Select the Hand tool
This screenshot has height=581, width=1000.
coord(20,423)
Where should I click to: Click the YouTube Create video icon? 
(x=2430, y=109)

▶ [What is needed]: Lay out the lines of the entries above as a Markdown table with the columns Row and Line, numbering each line and leaving out any blank lines.

▶ [Written answer]:
| Row | Line |
|---|---|
| 1 | Select the Hand tool |
| 2 | This screenshot has height=581, width=1000. |
| 3 | coord(20,423) |
| 4 | Where should I click to: Click the YouTube Create video icon?  |
| 5 | (x=2430, y=109) |